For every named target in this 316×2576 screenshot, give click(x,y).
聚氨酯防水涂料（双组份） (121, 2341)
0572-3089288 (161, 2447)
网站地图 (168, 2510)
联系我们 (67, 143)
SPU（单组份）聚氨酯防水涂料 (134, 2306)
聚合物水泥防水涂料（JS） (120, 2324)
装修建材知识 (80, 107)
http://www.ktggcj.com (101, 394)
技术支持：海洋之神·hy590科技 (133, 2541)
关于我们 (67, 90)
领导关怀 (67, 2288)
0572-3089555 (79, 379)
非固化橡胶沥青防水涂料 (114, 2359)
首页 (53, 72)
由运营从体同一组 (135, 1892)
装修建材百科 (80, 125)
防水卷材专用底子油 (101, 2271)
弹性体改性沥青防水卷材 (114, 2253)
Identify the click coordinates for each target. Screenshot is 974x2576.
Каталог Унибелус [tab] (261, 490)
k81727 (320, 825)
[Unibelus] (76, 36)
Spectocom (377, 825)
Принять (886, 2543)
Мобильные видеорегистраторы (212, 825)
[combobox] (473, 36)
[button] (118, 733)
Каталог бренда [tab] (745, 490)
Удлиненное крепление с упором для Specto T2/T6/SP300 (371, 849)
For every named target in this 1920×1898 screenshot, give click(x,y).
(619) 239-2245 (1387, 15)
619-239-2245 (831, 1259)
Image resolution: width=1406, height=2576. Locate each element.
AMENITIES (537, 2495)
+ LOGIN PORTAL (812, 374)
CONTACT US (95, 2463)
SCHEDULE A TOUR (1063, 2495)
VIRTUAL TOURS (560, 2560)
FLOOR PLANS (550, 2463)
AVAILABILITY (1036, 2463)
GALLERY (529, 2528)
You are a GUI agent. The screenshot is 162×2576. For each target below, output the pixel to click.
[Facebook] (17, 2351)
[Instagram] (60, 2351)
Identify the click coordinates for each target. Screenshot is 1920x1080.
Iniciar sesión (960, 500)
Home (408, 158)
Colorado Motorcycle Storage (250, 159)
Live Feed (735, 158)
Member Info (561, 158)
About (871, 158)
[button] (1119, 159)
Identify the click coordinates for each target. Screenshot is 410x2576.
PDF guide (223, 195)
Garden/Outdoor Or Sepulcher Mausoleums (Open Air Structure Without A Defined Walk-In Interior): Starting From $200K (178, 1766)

◆ **TASK TO COMPLETE**:
Count, in the records above, the lines that contain "click", and write only the resulting number.

◆ **RESULT OF THIS TASK**:
6